ROMA – Esce nelle librerie “Riina. Family Life”, il libro scritto dal figlio di Totò Riina, Giuseppe Salvatore, e pubblicato da edizioni Anordest. Giuseppe Salvatore, detto Salvo, 39 anni a maggio, è stato condannato per associazione mafiosa a 8 anni e 10 mesi e ha interamente scontato la sua pena.
Il boss dei boss di Cosa Nostra viene raccontato dal figlio, Giuseppe Salvatore Riina, in un colloquio con il Corriere della Sera. Salvo ricorda un giorno molto importante nella storia d’Italia, quel 23 maggio della strage di Capaci che aveva come mandante proprio Totò Riina. “La tv era accesa su Rai1, e il telegiornale in edizione straordinaria già andava avanti da un’ora. Non facemmo domande, ma ci limitammo a guardare nello schermo. Il viso di Giovanni Falcone veniva riproposto ogni minuto, alternato alle immagini rivoltanti di un’autostrada aperta in due… Un cratere fumante, pieno di rottami e di poliziotti indaffarati nelle ricerche… Pure mio padre Totò era a casa. Stava seduto nella sua poltrona davanti al televisore. Anche lui in silenzio. Non diceva una parola, ma non era agitato o particolarmente incuriosito da quelle immagini. Sul volto qualche ruga, appena accigliato, ascoltava pensando ad altro”.
Pochi mesi dopo, il 19 luglio, una sorte analoga toccava a Paolo Borsellino, ucciso a Via D’Amelio. La famiglia Riina era in vacanza al mare: “Fu uno di quei giorni in cui mio padre preferì rimanere a casa ad aspettarci, sempre circondato dai suoi giornali che leggeva lentamente ma con attenzione. Negli ultimi mesi era diventato più attento nelle uscite in pubblico, anche se dentro casa era sempre il solito uomo sorridente e disposto al gioco”. Al ritorno dalla spiaggia ancora la tv accesa, ancora immagini di morte, fuoco e fiamme: “Il magistrato Paolo Borsellino appariva in un riquadro a fianco, ripreso in una foto di poche settimane prima… Lucia, dodicenne, era la più colpita da quelle immagini.

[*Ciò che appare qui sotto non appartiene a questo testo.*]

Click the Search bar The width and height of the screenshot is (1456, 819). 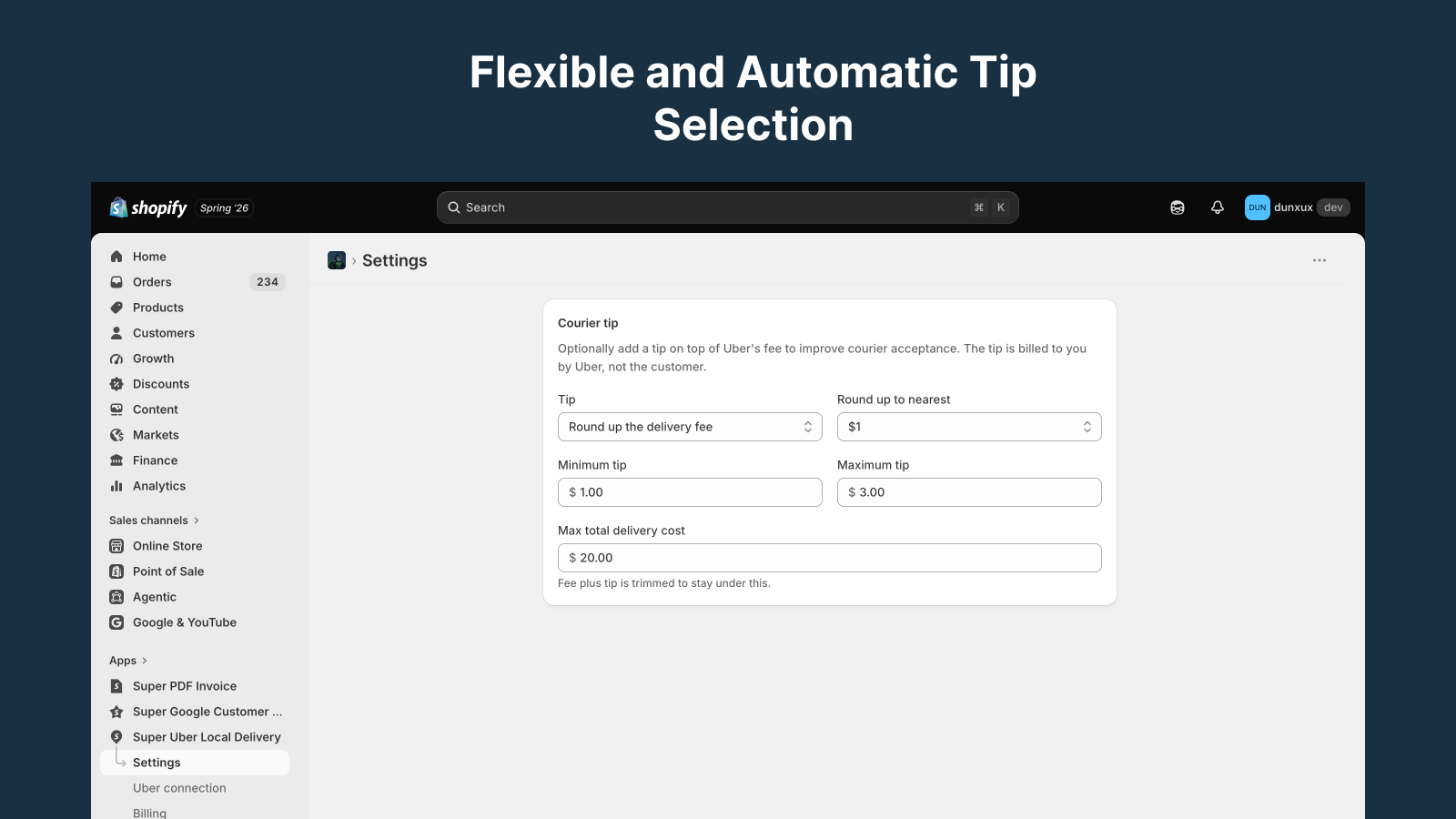tap(728, 207)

Si avvicinò a mio padre silenzioso. “Papà, dobbiamo ripartire?”. “Perché vuoi partire?” domandò lui, finalmente rompendo la tensione con la quale fissava il televisore. “Non lo so. Dobbiamo tornare a Palermo?”. “Voi pensate a godervi le vacanze. Restiamo al mare ancora per un po’”. Lucia scoppiò in una ingenua risata e lo abbracciò… E così restammo lì fino alla fine di agosto”.
Giuseppe Salvatore non parla delle tante vittime decise dal capo dei corleonesi che ha governato Cosa Nostra a suon di omicidi. “Io non sono il magistrato di mio padre; non è competenza mia dire se è stato il capo della mafia oppure no. Lo stabiliscono le sentenze, io ho voluto parlare d’altro: la vita di una famiglia che è stata felice fino al giorno del suo arresto, raccontata come nessuno l’ha mai vista e conosciuta”. Nel libro Salvo lamenta che “è dal gennaio del 1993 che non faccio una carezza a mio padre, e così le mie sorelle e mia madre”.
Nel libro viene fuori un’immagine di papà premuroso e amorevole che contrasta con la realtà giudiziaria e storica del boss protagonista delle più cruente trame criminali. “Non è quello che ho conosciuto io — ribatte convinto suo figlio —. Io sono orgoglioso di Totò Riina come uomo, non come capo della mafia. Io di mafia non parlo, se lei mi chiede che cosa ne penso non le rispondo. Io rispetto mio padre perché non mi ha fatto mai mancare niente, principalmente l’amore. Il resto l’hanno scritto i giudici, e io non me ne occupo”.